SC-胰岛细胞中细胞异质性的单细胞viSNE和降维可视化

图4. SC-胰岛细胞中细胞异质性的单细胞viSNE和降维可视化

a. 实验设计概览，用于对SC-胰岛细胞进行单细胞质量流式细胞术和细胞异质性的降维分析。

b. 单细胞viSNE图显示了50,000个S6w1细胞在NKX6.1、CHGA以及胰岛激素INS、GCG和SST的表达情况，并与初级供体胰岛细胞和未分化的iPSC对照细胞进行了比较。颜色渐变表示viSNE岛屿中细胞的密度，从高密度（红色）到低密度（蓝色）。

c. S6w1簇的免疫组织化学染色。标尺，50 μm。

d. S6w1岛屿中CPEP、NKX6.1和ISL1的viSNE表示及定量分析，与iPSC对照组进行比较。颜色渐变表示viSNE岛屿中细胞的密度，从高密度（红色）到低密度（蓝色）。
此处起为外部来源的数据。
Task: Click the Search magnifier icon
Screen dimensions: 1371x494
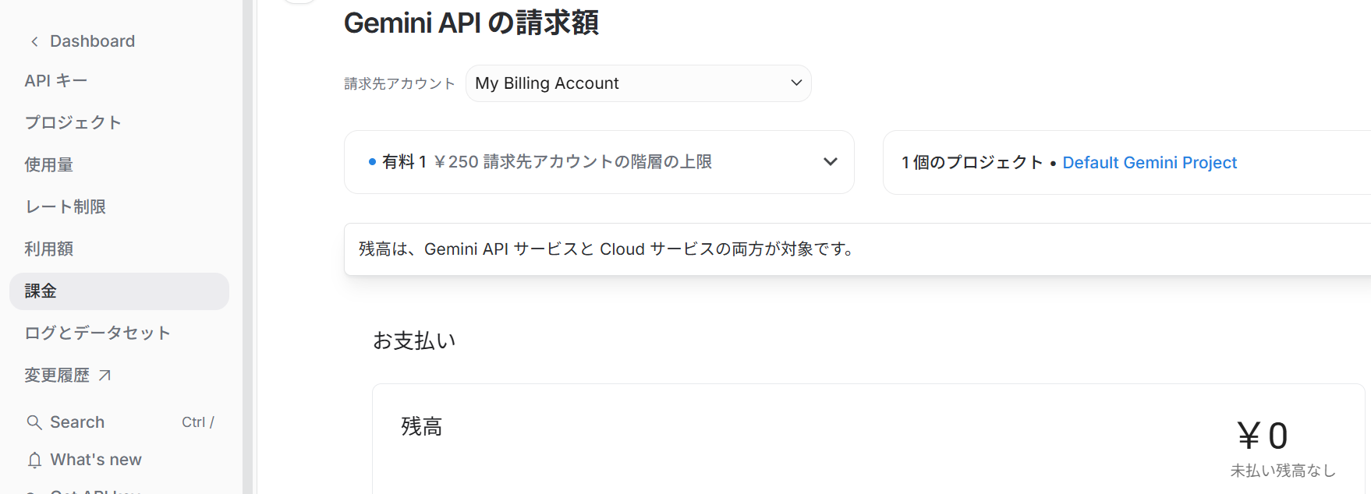Action: pyautogui.click(x=34, y=422)
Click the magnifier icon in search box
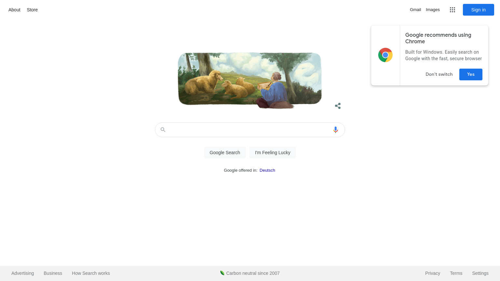The width and height of the screenshot is (500, 281). tap(163, 130)
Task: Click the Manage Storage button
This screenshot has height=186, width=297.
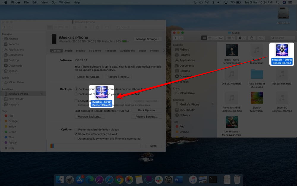Action: pyautogui.click(x=148, y=39)
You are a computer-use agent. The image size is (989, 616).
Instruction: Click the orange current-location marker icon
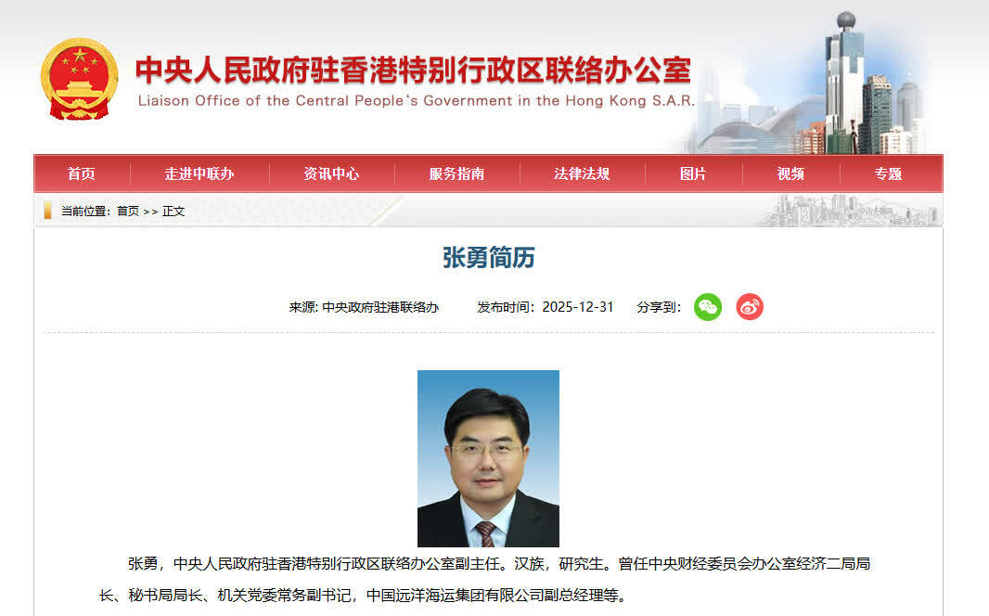(x=48, y=211)
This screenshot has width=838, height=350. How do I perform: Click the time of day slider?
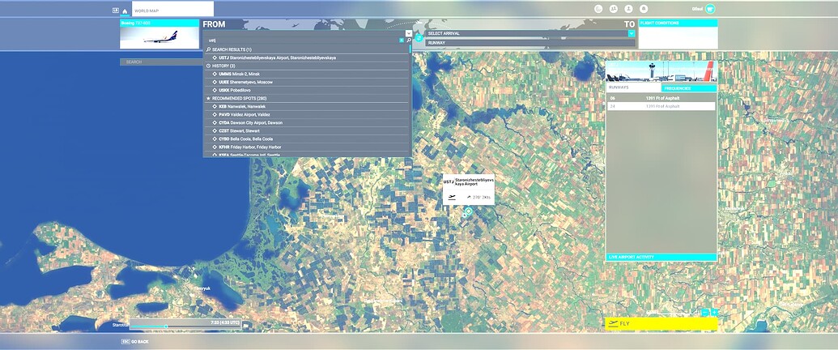click(x=166, y=327)
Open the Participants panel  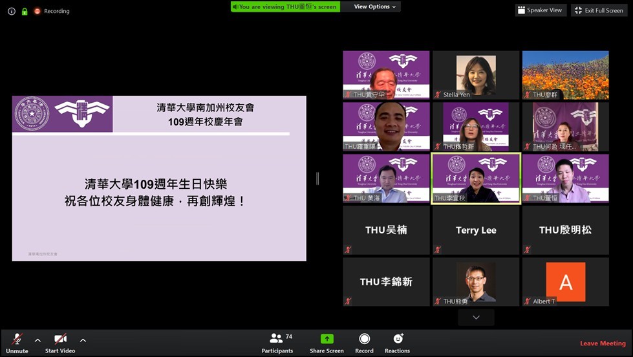[x=277, y=342]
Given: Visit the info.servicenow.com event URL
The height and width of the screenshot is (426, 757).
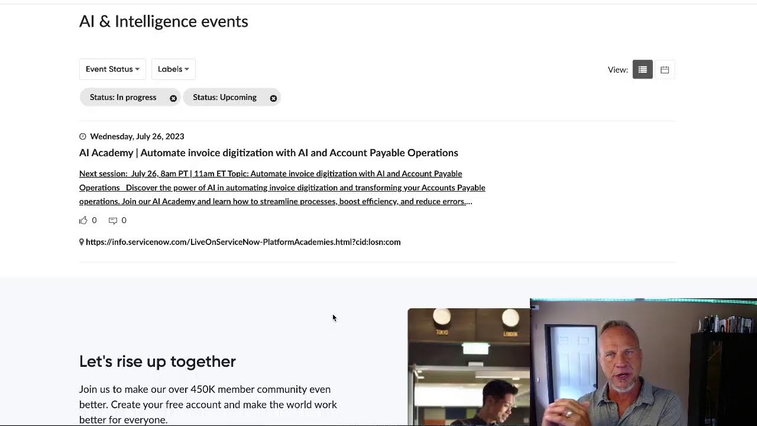Looking at the screenshot, I should pos(242,241).
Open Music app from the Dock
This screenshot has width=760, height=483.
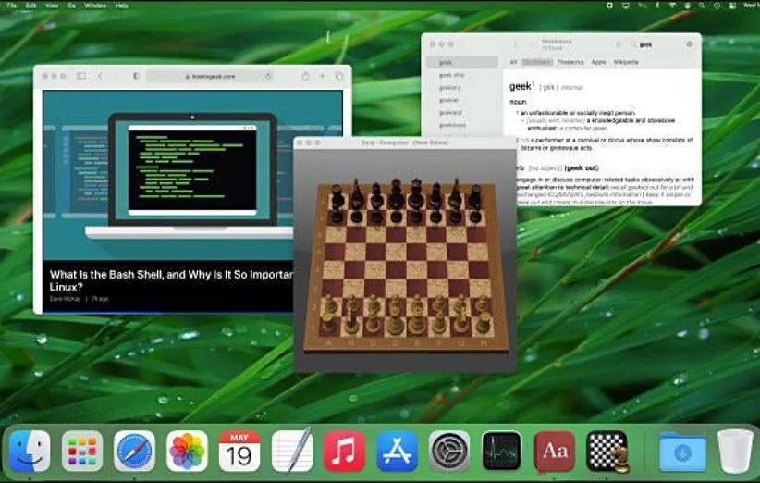[344, 451]
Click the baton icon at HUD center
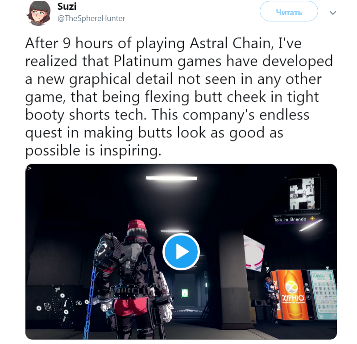Viewport: 357px width, 344px height. (x=65, y=303)
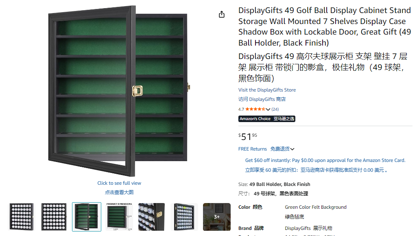Expand the FREE Returns dropdown arrow
The height and width of the screenshot is (236, 419).
point(292,149)
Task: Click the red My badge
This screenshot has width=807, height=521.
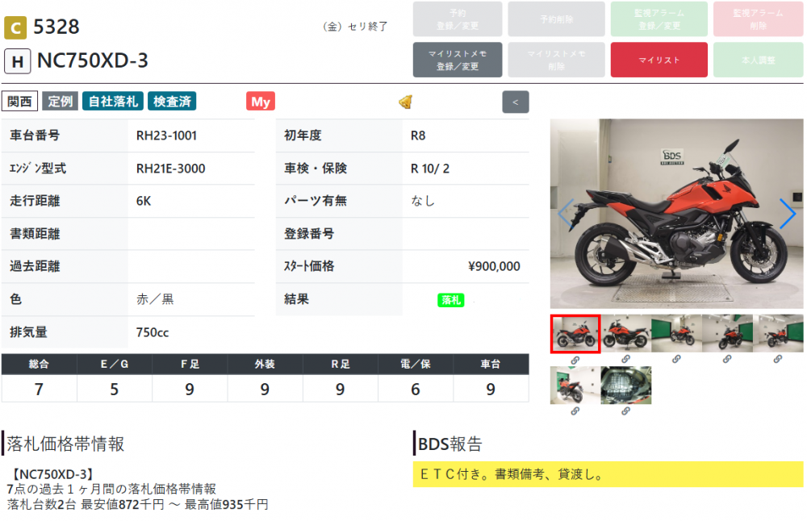Action: (261, 102)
e. S6w1细胞CPEP和NKX6.1的流式细胞术维度缩减可视化（FlowSOM），与供体初级胰岛细胞和未分化的iPSC对照细胞进行比较。颜色渐变表示内分泌谱系轨迹中细胞的密度，从高密度（红色）到低密度（蓝色）。f. 单细胞分辨率下的自组织星形图，显示CPEP和NKX6.1标记物。自组织映射的最小生成树展示了基于蛋白质表达水平的样本无监督聚类（右）。热图尺度显示了每个蛋白标记在细胞簇中的表达（左）。

4、悬浮培养的SC-胰岛在体外实现转录组学上的成熟

通过TaqMan低密度基因阵列（TLDA）卡进行的内分泌转录组分析显示，SC-islets的转录组与成人供体胰岛相似，表明SC-islets在转录水平上已经成熟。

干细胞衍生胰岛的转录成熟

图5. 干细胞衍生胰岛的转录成熟

a. 热图展示SC-胰岛与原代胰岛及未分化iPSCs相比的胰岛分化基因簇。

b. 实时表达分析，显示从iPSCs分化至S6阶段过程中上调的选定基因。

c. 火山图展示SC-胰岛与未分化iPSCs对比，以显示体外上调和下调的关键基因集。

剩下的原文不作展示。